» Written request A: Copy the records from their first line through the line that contains "click(x=243, y=758)", with both ends included, keeping every line the same as in the records.

» Source passage:
:::::

The orthogonal standard form of antisymmetric matrix

linear algebramatricesorthogonality

Matrix $A=\left( a_{ij} \right) \in M_n\left( \mathbb{R} \right)
$
,if $A$ is an antisymmetric matrix,then $a_{ij}=-a_{ji}$.

If $B$ is a real symmetric matrix,then exist $P\in O_n\left( \mathbb{R} \right) $,$P^TBP=\mathrm{diag}\left\{ \lambda _1,…,\lambda _n \right\}
$
,$\mathrm{diag}\left\{ \lambda _1,…,\lambda _n \right\} $ is called the orthogonal standard form of $B$

I want to prove that if $A$ is a antisymmetric matrix, then exist $P\in O_n\left( \mathbb{R} \right)
$
,$P^TAP=\mathrm{diag}\left\{ \left( \begin{matrix}
0& a_1\\
-a_1& 0\\
\end{matrix} \right) ,…,\left( \begin{matrix}
0& a_m\\
-a_m& 0\\
\end{matrix} \right) ,0,..,.0 \right\}
$
.the block diagonal matrix called the orthogonal standard form of $A$.

There is my method:

I want to prove it by induction,$A$ is an antisymmetric matrix,suppose
$A=\left( \begin{matrix}
A_1& \alpha _1\\
-{\alpha _1}^T& 0\\
\end{matrix} \right)$

,where $A_1\in \,\,M_{n-1}\left( \mathbb{R} \right)
$
,$A_1$ is an antisymmetric matrix,by induction,there exist $P=\left( \begin{matrix}
P_1& \\
& 1\\
\end{matrix} \right) \in O_n\left( \mathbb{R} \right)
$
$s.t.$ $P^TAP=\left( \begin{matrix}
{P_1}^TA_1P_1& {P_1}^T\alpha _1\\
-{\alpha _1}^TP_1& 0\\
\end{matrix} \right)
$
.

where ${P_1}^TA_1P_1
$
become the standard form,

but I don't know how to deal with ${P_1}^T\alpha _1
$
and $-{\alpha _1}^TP_1
$
.

Thank you for sharing your mind.

Best Answer

On your thoughts and attempt

I like your idea of using induction. It feels natural, especially given the decomposition you produced into the $n-1 \times n-1$ case and used the induction hypothesis.

However, I'm not sure that induction would work, the way you are doing it. I'm not saying it wouldn't work with certainty, but there is a hint of confidence. Here's my reason why : if you think about the proof of the spectral theorem, then whether by induction or not, there's simply no way you can get out without the mention of eigenvectors. I don't see where eigenvectors enter the equation in this approach as of yet.

Furthermore, in your proof, even though you have orthogonalized $A_1$, the orthogonalization has to be done in such a way that it can also "fit" the last column/row properly (namely, $P_1^T\alpha_1 = 0)$, and this isn't guaranteed by the induction hypothesis. You're stuck because your choice of $P_1$ currently isn't flexible enough to also include $P_1^T \alpha_1 = 0$.

:::::

» Supplied material:
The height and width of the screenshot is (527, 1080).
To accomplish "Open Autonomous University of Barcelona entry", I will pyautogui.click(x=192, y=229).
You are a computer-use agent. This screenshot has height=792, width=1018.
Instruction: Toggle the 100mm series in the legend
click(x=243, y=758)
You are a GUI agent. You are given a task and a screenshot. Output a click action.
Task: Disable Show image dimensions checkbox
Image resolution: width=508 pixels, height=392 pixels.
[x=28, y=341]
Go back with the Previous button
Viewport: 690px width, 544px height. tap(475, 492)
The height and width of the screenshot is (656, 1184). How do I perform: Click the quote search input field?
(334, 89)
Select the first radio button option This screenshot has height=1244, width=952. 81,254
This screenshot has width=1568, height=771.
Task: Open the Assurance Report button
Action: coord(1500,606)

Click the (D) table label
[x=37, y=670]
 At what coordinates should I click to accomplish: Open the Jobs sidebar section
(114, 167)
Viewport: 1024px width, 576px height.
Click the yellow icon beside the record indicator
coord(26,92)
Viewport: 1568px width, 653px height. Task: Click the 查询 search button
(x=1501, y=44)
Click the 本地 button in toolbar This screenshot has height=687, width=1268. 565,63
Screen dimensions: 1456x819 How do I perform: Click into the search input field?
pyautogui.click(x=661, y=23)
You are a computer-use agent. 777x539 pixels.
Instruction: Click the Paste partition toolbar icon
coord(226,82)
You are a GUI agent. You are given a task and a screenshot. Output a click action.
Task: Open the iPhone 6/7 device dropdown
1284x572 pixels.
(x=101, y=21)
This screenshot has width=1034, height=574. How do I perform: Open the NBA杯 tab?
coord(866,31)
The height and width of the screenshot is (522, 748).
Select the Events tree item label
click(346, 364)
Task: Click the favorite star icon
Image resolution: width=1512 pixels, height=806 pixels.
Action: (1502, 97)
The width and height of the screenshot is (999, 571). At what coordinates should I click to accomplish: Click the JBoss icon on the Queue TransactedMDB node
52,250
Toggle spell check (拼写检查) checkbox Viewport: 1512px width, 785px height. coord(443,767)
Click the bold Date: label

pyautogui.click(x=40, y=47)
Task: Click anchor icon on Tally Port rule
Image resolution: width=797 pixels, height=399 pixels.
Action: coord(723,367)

:::::

» Written request B: In the forum thread on the orthogonal standard form of an antisymmetric matrix, what does the best answer say a proof of the spectral theorem cannot do without?

» Result A:
The height and width of the screenshot is (527, 1080).
To accomplish "Open Autonomous University of Barcelona entry", I will pyautogui.click(x=192, y=229).
You are a computer-use agent. This screenshot has height=792, width=1018.
Instruction: Toggle the 100mm series in the legend
click(x=243, y=758)

» Result B: The mention of eigenvectors.